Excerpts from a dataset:
%%

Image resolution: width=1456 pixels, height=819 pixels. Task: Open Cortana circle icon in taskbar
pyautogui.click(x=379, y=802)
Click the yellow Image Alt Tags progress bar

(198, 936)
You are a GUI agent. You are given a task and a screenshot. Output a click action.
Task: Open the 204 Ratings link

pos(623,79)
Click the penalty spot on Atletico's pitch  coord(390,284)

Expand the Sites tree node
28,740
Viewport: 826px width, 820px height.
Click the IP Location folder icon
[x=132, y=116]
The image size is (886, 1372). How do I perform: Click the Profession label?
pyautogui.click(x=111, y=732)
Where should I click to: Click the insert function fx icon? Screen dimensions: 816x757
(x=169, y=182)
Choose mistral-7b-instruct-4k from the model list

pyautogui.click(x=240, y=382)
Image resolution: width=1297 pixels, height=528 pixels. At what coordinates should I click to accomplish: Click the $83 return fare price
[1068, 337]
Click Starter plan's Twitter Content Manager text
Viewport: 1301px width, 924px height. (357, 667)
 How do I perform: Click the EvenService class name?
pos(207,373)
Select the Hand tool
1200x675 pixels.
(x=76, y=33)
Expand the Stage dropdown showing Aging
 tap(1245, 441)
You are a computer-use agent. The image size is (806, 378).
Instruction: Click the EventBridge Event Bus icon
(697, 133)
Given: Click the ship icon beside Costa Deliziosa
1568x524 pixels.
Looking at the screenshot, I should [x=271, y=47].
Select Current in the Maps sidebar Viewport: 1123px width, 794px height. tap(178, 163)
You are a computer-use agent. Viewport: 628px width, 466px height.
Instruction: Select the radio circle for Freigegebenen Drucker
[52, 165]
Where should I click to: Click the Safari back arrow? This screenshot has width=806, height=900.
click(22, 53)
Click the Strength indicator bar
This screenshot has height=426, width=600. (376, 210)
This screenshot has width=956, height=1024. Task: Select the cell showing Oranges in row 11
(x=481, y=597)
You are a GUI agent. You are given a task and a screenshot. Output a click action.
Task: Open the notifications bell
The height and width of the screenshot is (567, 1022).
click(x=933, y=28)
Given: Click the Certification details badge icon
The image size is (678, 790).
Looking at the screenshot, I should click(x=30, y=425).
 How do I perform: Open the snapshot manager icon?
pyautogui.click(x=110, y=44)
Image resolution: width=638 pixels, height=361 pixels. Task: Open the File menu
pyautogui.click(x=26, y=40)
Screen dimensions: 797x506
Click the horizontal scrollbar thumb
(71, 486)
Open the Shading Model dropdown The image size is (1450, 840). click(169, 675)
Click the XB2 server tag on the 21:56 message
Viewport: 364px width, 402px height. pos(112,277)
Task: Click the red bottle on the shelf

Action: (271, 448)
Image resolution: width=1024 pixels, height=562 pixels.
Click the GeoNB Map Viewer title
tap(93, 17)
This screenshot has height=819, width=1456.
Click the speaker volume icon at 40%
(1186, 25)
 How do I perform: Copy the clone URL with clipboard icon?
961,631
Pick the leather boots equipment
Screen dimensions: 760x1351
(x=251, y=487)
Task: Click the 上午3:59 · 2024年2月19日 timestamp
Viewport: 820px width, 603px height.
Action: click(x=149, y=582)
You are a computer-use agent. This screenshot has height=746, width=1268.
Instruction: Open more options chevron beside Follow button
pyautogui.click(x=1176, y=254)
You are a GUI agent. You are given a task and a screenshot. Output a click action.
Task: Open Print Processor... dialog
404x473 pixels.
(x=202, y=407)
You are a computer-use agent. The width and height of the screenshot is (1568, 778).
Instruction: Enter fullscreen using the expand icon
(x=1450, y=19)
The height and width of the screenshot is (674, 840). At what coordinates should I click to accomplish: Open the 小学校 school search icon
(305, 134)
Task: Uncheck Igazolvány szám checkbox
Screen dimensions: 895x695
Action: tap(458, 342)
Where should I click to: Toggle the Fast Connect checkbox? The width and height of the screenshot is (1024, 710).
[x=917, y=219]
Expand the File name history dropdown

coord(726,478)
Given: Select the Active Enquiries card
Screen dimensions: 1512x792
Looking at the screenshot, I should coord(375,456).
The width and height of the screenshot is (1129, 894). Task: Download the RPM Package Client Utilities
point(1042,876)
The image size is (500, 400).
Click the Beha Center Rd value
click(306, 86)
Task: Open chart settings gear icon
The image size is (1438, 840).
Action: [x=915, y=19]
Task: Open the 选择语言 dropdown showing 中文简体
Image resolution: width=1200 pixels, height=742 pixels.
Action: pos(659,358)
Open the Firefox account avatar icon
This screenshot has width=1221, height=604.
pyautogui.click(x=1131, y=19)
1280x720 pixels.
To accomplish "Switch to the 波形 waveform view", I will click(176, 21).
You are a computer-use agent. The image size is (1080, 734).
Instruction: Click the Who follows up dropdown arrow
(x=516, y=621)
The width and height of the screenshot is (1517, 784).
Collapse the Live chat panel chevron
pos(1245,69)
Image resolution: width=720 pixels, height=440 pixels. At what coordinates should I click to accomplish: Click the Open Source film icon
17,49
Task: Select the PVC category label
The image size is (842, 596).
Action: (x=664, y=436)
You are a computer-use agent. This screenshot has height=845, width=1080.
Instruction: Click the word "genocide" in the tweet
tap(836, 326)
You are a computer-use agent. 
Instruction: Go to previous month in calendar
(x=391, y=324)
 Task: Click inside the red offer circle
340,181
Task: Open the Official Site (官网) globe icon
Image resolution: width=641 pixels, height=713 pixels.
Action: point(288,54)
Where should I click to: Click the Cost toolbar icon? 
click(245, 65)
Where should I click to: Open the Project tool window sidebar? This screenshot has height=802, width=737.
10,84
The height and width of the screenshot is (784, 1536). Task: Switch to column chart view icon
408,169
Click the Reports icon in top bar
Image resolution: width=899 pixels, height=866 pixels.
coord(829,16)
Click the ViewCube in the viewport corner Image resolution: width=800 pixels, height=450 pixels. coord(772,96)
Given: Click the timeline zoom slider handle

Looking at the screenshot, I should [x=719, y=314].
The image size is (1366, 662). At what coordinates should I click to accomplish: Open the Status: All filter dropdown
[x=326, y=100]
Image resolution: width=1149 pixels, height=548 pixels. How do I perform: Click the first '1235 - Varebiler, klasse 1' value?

%%

- [WHAT YOU HAVE TO DO]: Send back an exact copy of only the lines from the line with "Image resolution: width=1297" up to and including the line with "You are a computer-use agent. The image size is (806, 378)." in the data above.

- [YOUR RESPONSE]:
Image resolution: width=1297 pixels, height=528 pixels. At what coordinates should I click to accomplish: Click the $83 return fare price
[1068, 337]
Click Starter plan's Twitter Content Manager text
Viewport: 1301px width, 924px height. (357, 667)
 How do I perform: Click the EvenService class name?
pos(207,373)
Select the Hand tool
1200x675 pixels.
(x=76, y=33)
Expand the Stage dropdown showing Aging
 tap(1245, 441)
You are a computer-use agent. The image size is (806, 378).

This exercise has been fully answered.